● Your objective
The expected output is each line below containing "green", copied in full.

(Pixel coordinate grounding data)
::::::

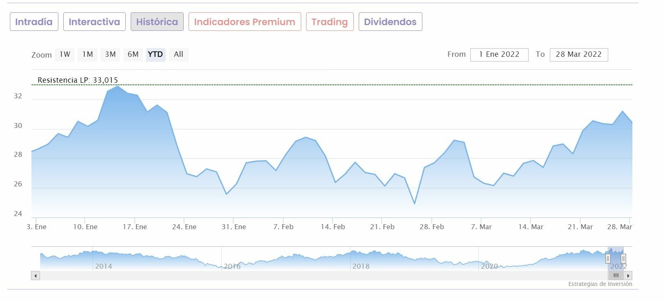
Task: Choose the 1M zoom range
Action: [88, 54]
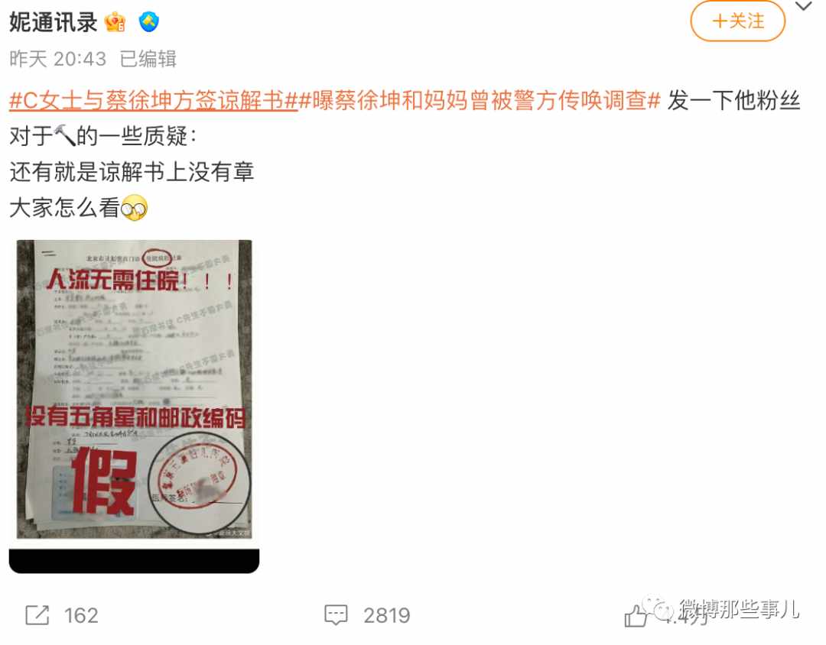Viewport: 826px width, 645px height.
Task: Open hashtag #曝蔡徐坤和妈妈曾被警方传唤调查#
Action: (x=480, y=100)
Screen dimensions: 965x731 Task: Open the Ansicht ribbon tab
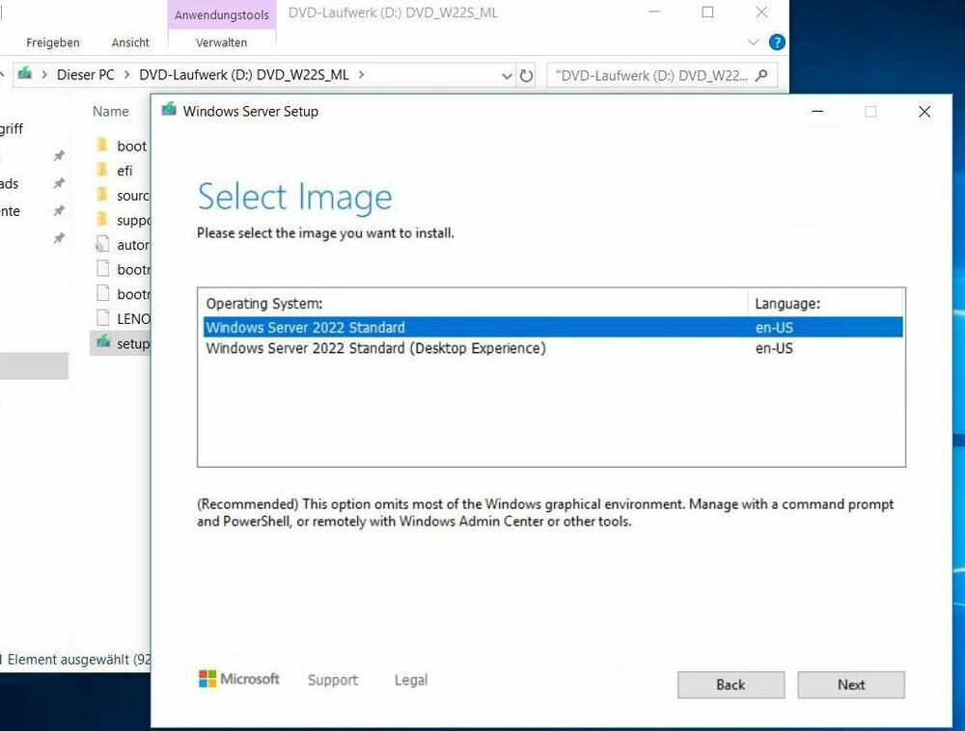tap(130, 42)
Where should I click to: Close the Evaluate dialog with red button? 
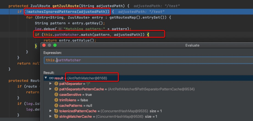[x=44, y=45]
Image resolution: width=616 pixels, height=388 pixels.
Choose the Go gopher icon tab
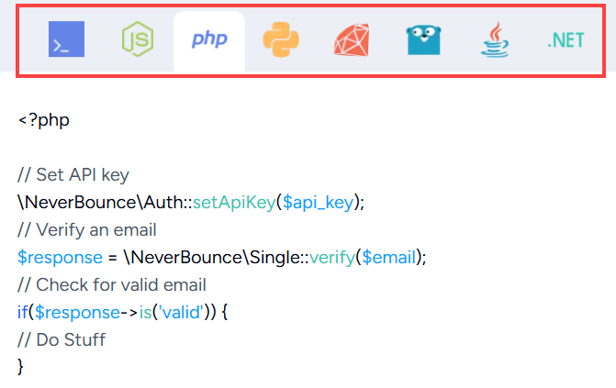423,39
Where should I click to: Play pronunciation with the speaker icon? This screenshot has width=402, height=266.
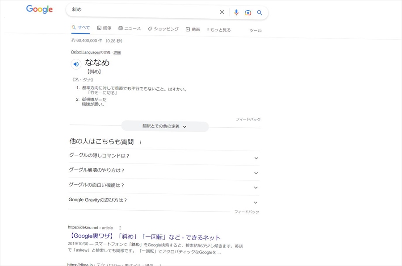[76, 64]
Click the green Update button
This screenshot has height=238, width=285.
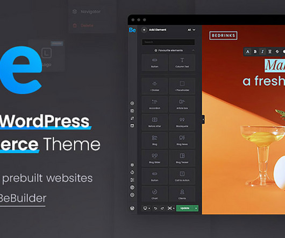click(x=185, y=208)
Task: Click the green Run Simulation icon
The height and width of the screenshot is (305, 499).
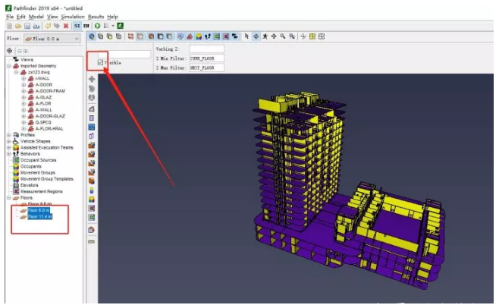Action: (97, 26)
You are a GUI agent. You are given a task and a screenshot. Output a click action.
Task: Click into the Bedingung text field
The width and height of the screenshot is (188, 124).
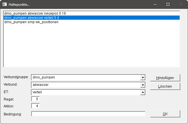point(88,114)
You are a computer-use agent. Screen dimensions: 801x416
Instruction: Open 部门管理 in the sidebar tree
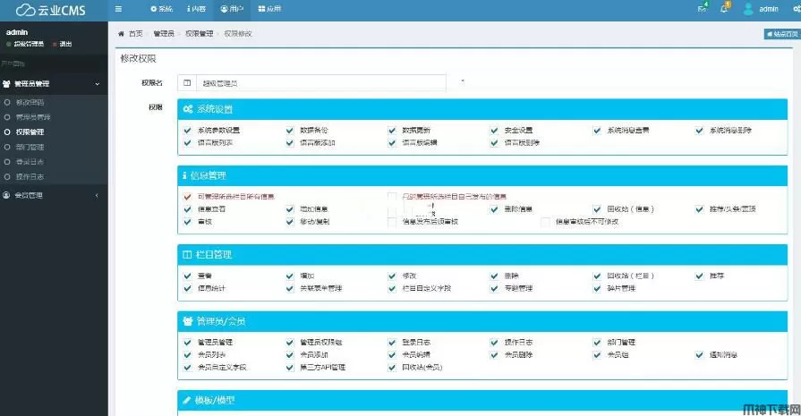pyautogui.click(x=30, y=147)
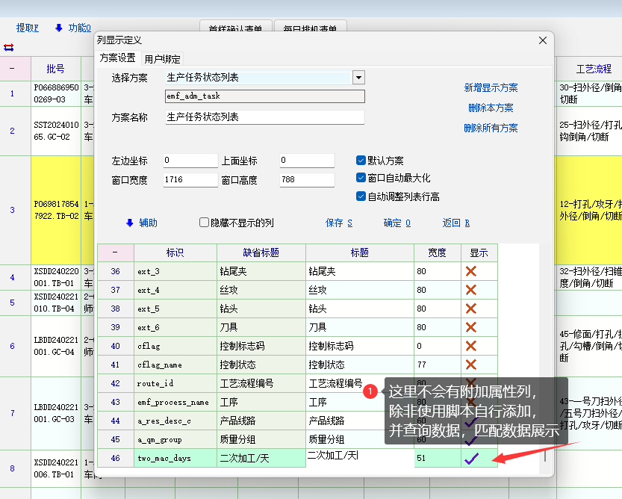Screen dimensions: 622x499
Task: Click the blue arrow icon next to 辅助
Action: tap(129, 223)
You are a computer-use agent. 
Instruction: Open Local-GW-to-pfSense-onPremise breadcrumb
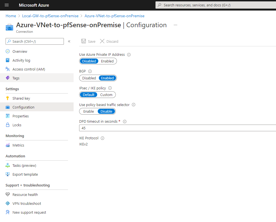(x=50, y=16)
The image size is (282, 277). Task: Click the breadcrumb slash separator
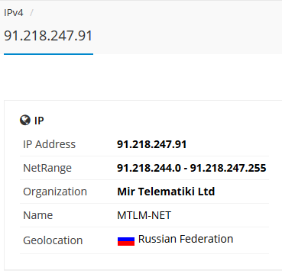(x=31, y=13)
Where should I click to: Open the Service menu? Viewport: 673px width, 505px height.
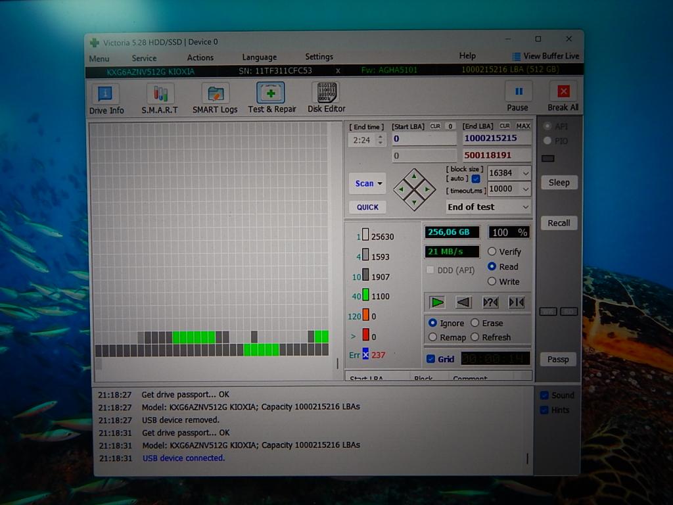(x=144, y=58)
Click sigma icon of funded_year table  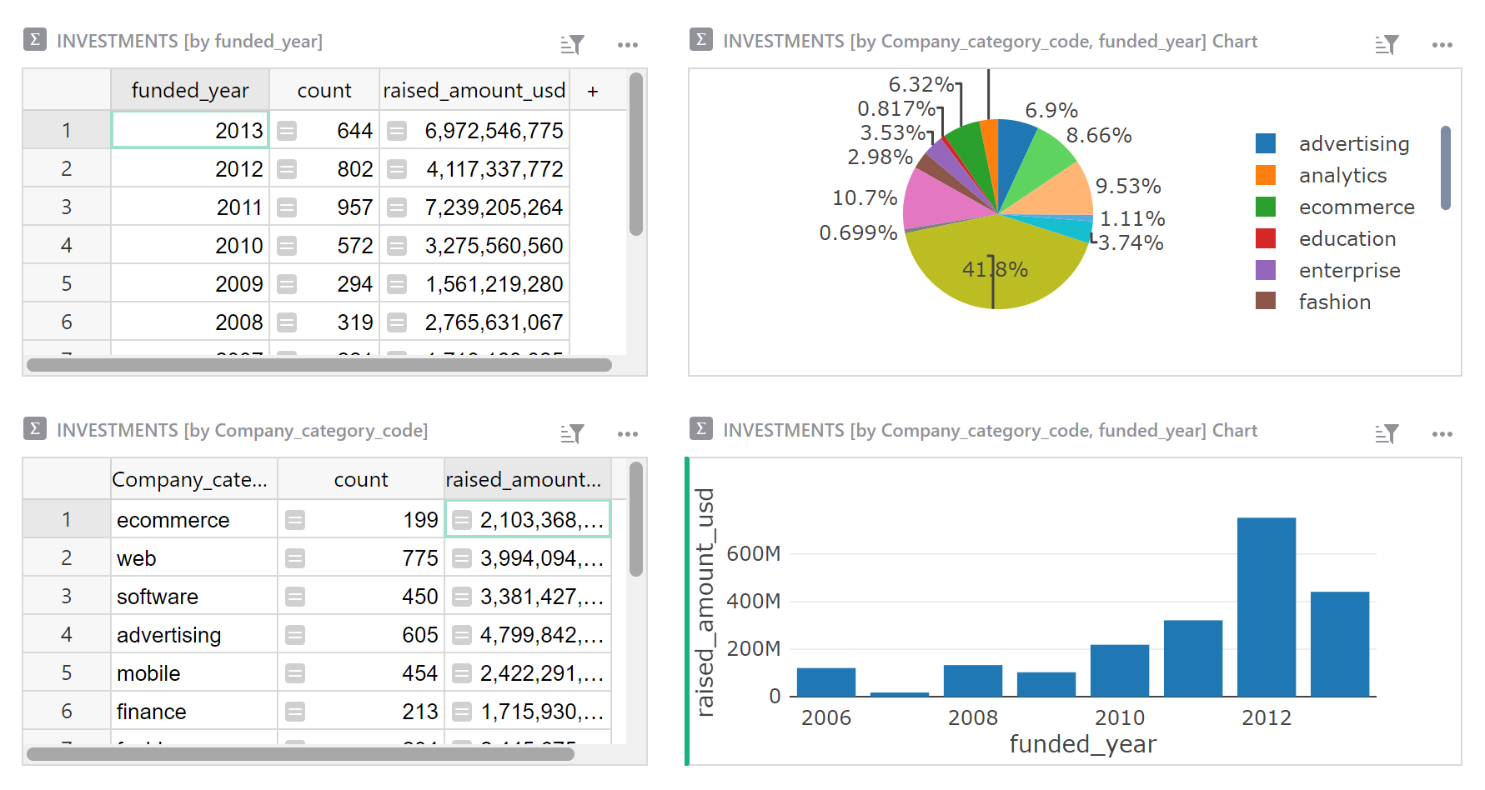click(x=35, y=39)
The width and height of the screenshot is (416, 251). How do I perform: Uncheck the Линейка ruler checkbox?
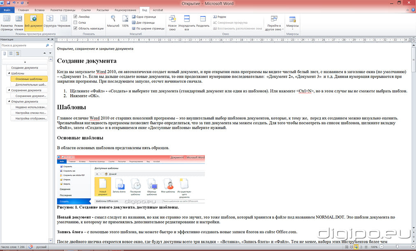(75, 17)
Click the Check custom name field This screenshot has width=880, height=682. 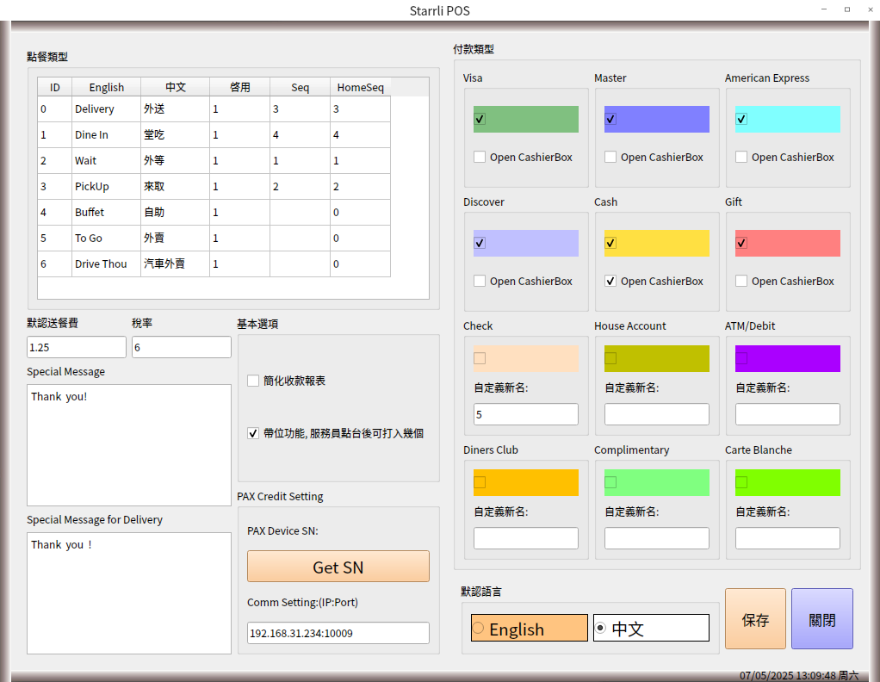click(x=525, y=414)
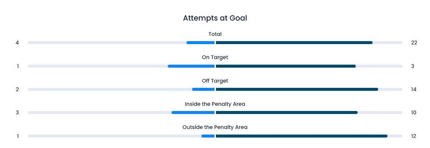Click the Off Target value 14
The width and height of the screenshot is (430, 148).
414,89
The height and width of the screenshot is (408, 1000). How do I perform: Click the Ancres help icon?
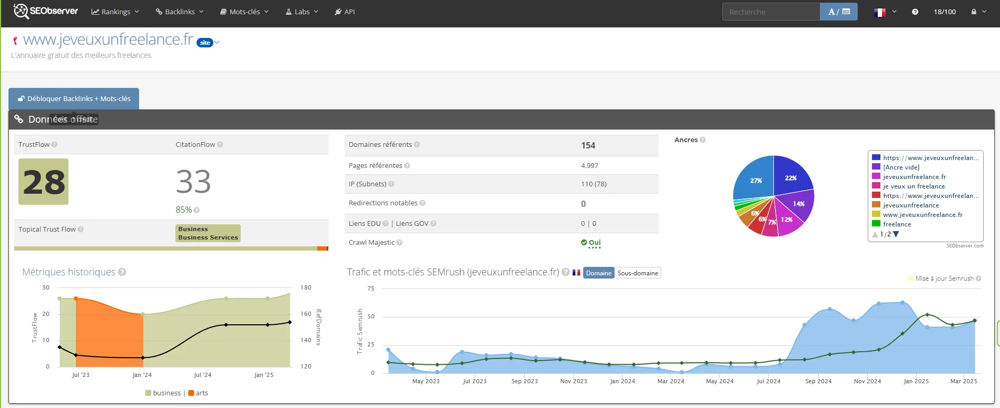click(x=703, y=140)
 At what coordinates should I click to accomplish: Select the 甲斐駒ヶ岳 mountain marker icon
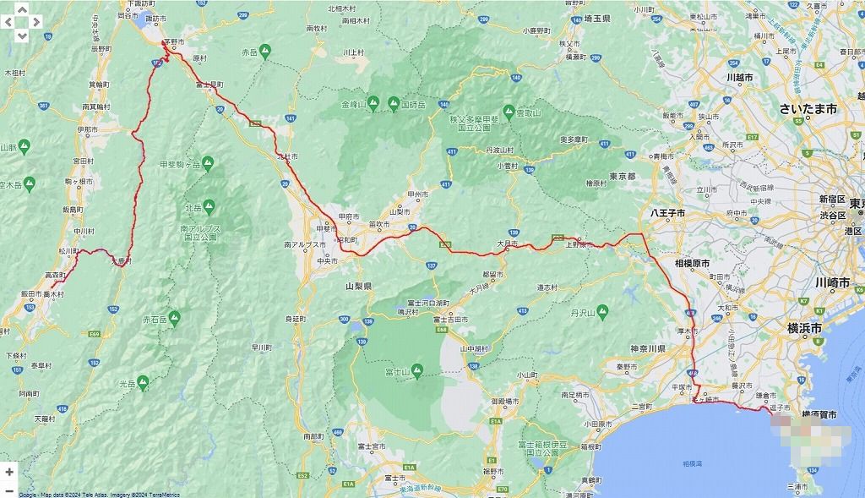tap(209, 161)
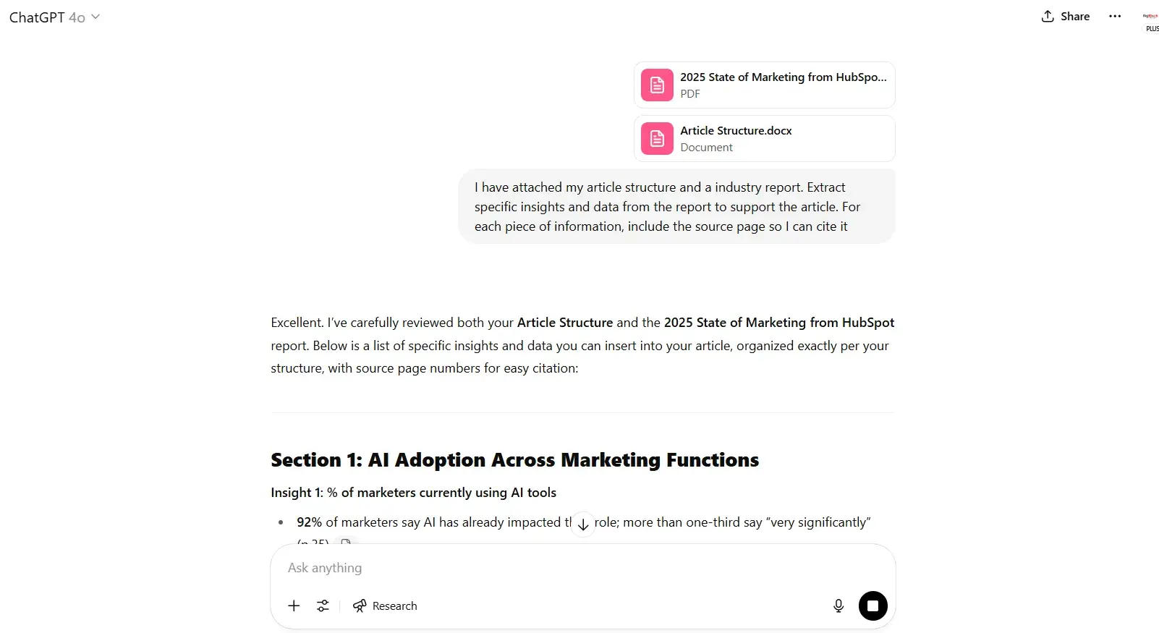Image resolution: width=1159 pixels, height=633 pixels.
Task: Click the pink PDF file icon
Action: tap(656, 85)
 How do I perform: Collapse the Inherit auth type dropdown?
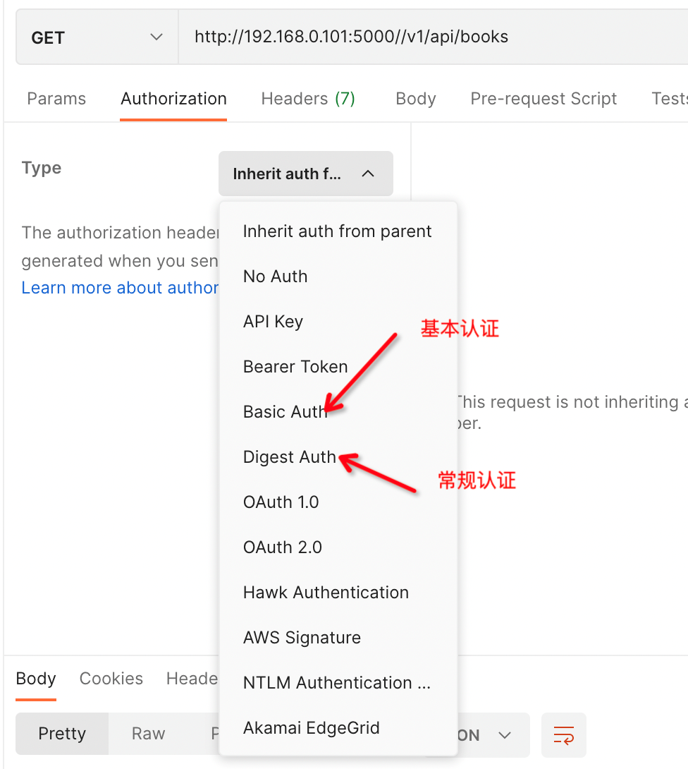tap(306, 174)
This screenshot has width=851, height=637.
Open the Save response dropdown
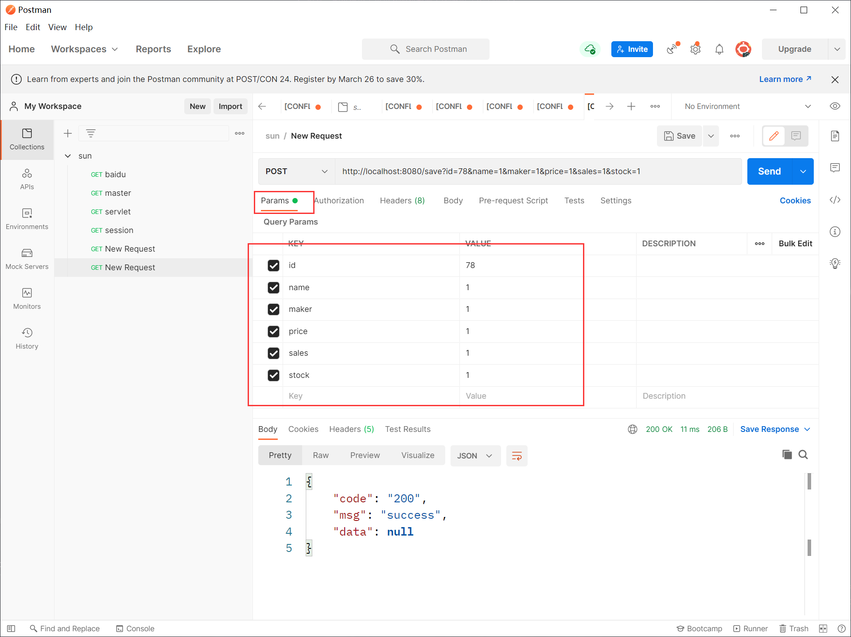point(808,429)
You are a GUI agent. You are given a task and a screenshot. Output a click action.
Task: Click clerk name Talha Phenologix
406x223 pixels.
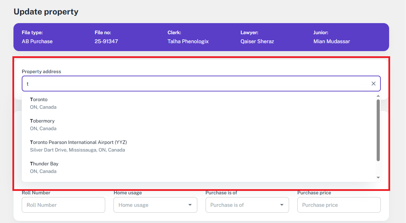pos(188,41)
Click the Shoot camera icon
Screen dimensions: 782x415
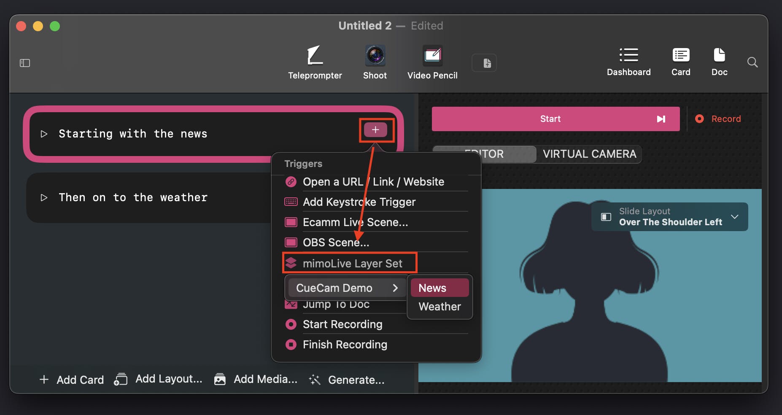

::::::

● Answer box
Click the green Update button
Task: Click the green Run Simulation icon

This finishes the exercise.